Bennett also filled in for about a year as the county's administrator around 2004, a position that no longer exists.

He continued to work in the dual role of planning and emergency management director until 2013, when he was appointed to replace commissioner Carl Stiff, who retired.

Bennett said his various duties in county government laid a solid foundation for his subsequent service as a commissioner.

After being appointed, he said he decided to run for election.

"I was pretty excited for some different opportunities," Bennett said. "I've always admired people who run for office. You really put yourself out there."

He wasn't totally unfamiliar with elected office, to be sure.

Bennett served for 21 years on the Burnt River School District board.

But until 2014 he hadn't sought a countywide electoral office.

Shifting from being a county employee, who answered to the board of commissioners, to being a commissioner representing the county's more than 16,000 residents, was, Bennett concedes, a "big transition."

Instead of deferring to commissioners on questions involving county policy, Bennett was now responsible for helping to answer those questions.

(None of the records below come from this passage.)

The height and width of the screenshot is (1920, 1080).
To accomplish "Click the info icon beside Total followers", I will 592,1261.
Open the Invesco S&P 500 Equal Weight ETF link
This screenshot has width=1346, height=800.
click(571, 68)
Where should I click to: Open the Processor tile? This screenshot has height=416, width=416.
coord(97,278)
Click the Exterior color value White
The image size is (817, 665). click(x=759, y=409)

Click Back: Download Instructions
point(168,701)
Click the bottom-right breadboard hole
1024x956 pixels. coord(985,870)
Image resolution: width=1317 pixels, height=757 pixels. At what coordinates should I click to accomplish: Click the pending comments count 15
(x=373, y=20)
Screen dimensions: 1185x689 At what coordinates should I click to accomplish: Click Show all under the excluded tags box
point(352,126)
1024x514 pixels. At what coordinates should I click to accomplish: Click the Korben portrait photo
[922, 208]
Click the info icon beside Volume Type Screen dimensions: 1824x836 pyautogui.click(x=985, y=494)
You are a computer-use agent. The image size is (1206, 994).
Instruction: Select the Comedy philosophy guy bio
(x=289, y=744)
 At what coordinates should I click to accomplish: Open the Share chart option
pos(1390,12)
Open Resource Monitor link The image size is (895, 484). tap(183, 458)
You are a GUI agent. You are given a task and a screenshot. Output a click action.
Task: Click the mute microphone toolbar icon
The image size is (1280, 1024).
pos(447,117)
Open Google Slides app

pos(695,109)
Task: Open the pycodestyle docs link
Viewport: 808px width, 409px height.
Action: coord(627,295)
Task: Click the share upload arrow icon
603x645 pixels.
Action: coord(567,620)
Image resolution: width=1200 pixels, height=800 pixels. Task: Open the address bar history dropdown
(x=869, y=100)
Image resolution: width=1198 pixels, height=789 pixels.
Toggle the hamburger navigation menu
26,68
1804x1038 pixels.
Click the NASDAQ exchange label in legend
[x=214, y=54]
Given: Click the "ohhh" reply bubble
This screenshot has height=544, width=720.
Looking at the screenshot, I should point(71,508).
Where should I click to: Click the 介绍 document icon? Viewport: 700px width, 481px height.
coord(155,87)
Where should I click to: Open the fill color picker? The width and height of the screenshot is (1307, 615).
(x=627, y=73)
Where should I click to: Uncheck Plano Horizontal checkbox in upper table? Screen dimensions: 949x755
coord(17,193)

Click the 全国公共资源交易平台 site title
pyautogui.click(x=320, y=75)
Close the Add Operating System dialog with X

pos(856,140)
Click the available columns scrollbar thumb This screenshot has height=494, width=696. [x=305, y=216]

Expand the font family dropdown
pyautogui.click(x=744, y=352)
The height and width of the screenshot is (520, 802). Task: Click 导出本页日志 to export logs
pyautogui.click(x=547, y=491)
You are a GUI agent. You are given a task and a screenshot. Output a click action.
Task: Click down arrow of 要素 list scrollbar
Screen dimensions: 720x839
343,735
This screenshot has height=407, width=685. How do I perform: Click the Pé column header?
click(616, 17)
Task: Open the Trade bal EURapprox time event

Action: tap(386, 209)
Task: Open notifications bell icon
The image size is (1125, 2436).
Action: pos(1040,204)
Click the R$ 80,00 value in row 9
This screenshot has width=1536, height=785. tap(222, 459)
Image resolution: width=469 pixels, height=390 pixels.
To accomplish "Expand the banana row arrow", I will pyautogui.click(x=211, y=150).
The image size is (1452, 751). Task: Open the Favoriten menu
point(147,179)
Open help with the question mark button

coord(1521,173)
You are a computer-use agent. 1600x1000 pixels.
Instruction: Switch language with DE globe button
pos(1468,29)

Bennett said his decision to run for a four-year term as commissioner was made easier in part because he had confidence in the county officials who replaced him — Holly Kerns as planning director and Jason Yencopal as emergency management director.

He had worked with both for several years.

Bennett said his decision to seek election was also influenced by discussions with people he describes as mentors, including former commissioners Bogart, Howard Britton, Tim Kerns and Fred Warner Jr.

Ultimately, Bennett said he concluded that he could continue to serve the county as a commissioner.

"If I'm not helping the people and helping the county, I don't want to be doing it," he said.

Almost a decade as commissioner

Bennett said his decision to run for election as a commissioner had wider effects.

His wife, Patti, had to take on a much greater burden in running the couple's ranch. They were at the time working on complicated issues such as negotiating a conservation easement that ensures the property will remain as a ranch in perpetuity.

Over the past several years Bennett has worked with fellow commissioners Bill Harvey, the chairman and only full-time commissioner, and Bruce Nichols.

Bennett said he agreed to become the county's lead in seeking financial aid from the state and federal governments.

That role became particularly important starting in early 2020 when the COVID-19 pandemic began.

Bennett served as the county's incident commander during the pandemic, helping to lead the county's lobbying campaign with the state to reduce the effects on local businesses, schools and residents of state-imposed restrictions.

He said he's proud of that work.

Bennett said Baker County was a leader among Oregon's 36 counties in arguing for flexibility in pandemic restrictions that reflect the vast differences between rural counties such as Baker and the much more populous counties in the Portland metro area.

"We tried to make life better here," he said. "That's my excitement."

Although Bennett said he's gratified to be retiring at a time when the county's budget is in solid shape, fortified by $6.5 million in federal COVID-19 aid over the next two years, he said he also regrets not being able to accomplish other goals.

At the top of the list, he said, is extending high-speed broadband internet service throughout the county, and adding housing for residents in the workforce.

Bennett said he's glad that Shane Alderson, who is replacing Harvey as commission chairman (Harvey also decided not to seek another term), plans to focus on workforce housing during his four-year term.

In any case, Bennett said he will continue to seek to make Baker County a better place.

He and Patti recently donated rock to the county to be crushed and spread on roads around Unity.

And Bennett said he will be "ready to help if I can."

"My philosophy has always been to try to serve the people and protect the landscape," he said. "This is a beautiful place to live."

Bennett said he and Patti plan to travel more frequently and to spend more time with their grandchildren.

Bennett hopes to hone his flyfishing technique.

And of course there are those hair-raising journeys over Dooley Mountain in a blizzard to, well, if not look forward to, at least anticipate.